やはり、錯夜と漸を含めた四人以外に、人はいなかった。宿屋らしき所に来ても、ロビーはガランとしていて、家具やベッド、シーツは使われていないように綺麗だった。おかしいにもほどがあった。

疑問はありつつも荷物を下ろすと、錯夜はタオルを取りだし、漸の頭を拭いてやる。凩も暁の頭にタオルを被せた。

「本当に風邪を引かれては困るからな。ここにいる間は身体を乾かしておけ」

「あれ? 錯夜君みたいに君は頭を拭いてくれないのかい?」

「頭皮が晒されるがいいのか?」

「ソフトに扱ってくれなきゃやぁよ♪」

「気味が悪い」

冷たく吐き捨てると、暁はタオルで顔を隠す。

「ねぇ凩。こんだけ広い国ならさ、図書館ぐらいはあるよね?」

「あぁ、恐らくな」

「たぶん国歴書があるはずだ。それを見れば何かが解るかもしれない。少し落ち着いたら探しに行こうと思うんだけど、君は他に何かないか、街を少し歩いてほしいんだ。頼めるかい?」

タオルの陰から覗かれる瞳は相変わらず笑っていた。

暁がいつから泣いていたのか。

笑ってる彼しか見たことがない凩には、想像も出来ない。

「しかし暁。主を単独で歩かせる訳にはいかんぞ。某も同行した方が」

言い終わる手前で暁が首を横に振る。

「大丈夫だよ。錯夜君と一緒に行くから」

「え、俺何も言ってないんだけど」

漸の頭を拭いていた錯夜はそう言うが、暁は尻目にも置かず、無視する。

「…すまん錯夜。少し席を外す」

暁の手を引いて廊下に出る。部屋から離れ隣の部屋に入る。

「なんのつもりだい?」

「聞くのは野暮だぞ」

「…そう、だね……。じゃぁまぁ……さっきの続きだけど。だから、君と漸君には、街を見てきてほしい。もしかしたら人がいるかもしれないし。それ…」

暁がふと顔を上げると、凩が真剣な眼差しで見ていた。思わず言葉が途切れ、忘れてしまった。暁は再び視線を落とす。

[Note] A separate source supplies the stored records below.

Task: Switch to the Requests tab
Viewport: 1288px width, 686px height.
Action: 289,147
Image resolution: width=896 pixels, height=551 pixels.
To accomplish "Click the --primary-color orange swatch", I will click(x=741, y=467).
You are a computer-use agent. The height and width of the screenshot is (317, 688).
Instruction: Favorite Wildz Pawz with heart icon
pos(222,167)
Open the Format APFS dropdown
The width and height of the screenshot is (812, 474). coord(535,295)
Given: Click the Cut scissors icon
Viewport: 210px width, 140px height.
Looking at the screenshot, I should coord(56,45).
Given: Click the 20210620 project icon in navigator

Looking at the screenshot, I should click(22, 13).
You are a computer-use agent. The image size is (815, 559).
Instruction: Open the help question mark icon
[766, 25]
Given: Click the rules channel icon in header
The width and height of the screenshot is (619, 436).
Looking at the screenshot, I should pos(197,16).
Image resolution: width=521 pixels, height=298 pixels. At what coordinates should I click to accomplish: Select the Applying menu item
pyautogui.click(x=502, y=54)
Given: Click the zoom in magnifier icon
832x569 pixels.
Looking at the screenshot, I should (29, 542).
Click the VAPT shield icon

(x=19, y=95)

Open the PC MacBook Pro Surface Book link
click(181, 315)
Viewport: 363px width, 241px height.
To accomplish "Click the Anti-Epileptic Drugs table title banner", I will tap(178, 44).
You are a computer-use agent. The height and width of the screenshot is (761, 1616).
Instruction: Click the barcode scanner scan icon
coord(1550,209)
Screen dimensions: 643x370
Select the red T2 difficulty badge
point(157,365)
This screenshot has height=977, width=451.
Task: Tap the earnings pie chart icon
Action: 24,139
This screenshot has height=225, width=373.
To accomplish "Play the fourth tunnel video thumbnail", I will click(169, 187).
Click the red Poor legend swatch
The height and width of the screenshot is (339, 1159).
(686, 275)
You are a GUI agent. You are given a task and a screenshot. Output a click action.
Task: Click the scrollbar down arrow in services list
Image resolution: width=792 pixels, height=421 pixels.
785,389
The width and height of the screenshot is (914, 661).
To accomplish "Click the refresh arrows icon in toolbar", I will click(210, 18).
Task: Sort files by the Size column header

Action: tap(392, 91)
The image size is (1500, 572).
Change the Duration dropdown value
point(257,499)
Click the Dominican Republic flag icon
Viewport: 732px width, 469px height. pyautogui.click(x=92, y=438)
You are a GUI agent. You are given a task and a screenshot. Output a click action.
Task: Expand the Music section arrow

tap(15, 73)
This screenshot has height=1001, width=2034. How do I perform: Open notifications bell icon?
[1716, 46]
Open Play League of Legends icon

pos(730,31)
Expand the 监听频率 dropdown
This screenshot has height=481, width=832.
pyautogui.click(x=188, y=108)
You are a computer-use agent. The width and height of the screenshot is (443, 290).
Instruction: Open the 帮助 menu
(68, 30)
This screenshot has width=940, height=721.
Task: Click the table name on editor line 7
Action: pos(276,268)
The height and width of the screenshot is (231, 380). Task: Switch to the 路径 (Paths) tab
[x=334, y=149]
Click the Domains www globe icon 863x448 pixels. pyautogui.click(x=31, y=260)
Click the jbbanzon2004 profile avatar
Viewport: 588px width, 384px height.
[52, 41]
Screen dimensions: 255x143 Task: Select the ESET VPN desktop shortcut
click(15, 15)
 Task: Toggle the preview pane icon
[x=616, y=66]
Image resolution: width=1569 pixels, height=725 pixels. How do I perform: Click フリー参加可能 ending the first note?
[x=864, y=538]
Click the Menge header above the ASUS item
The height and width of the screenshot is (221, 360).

「…ごめん。こうやって遠回しに言ってるのは、君の察しの良さを見込んでなんだ。わかってくれる、かな……?」

顔をあげようとすると、凩はタオル越しに暁の頭を押さえつけるように掴む。いきなりの衝撃に、顔を上げようにも、大きな手でそれは許されない。

「ち、ちょっと、凩……」

「某に見せられる顔か? 今の卿のそれは」

そう言われ、暁はタオルをぎゅっと掴み、背中を丸めた。それを見た凩は手の力を緩め、軽く頭を撫でた。

「安心しろ。某は卿の事をよく知らないが、知らない分だけ、気だけは遣わせてくれ。…すまん、こんな事しか出来なくて」

暁は黙って首を横に振る。

「先に出る。半刻ほど経ったら帰ってこい。某で良ければ、話を聞こう」

頭を軽く叩くと、凩は部屋を出ていった。錯夜達の所に行くと、漸が鳩尾に飛び込んできた。

「…コガ兄、錯夜様が街を見てきてほしいって」

「あぁ、某も今、暁に言われたところだ。準備が出来たら行こう。…錯夜、暁の事を頼む……」

「あぁ、結局一緒にライブラリー探しに行くのか。…てかあいつは…?」

「厠だ。すぐに戻るだそうだ。某らは先に出る」

「行ってきまぁす」

二人はフードを被って外に出た。




分厚い雨雲を見ると、やはり止む気配はなかった。雨は更に酷くなり、バケツの水を一気に引っくり返したように降り、視界は水煙で潰された。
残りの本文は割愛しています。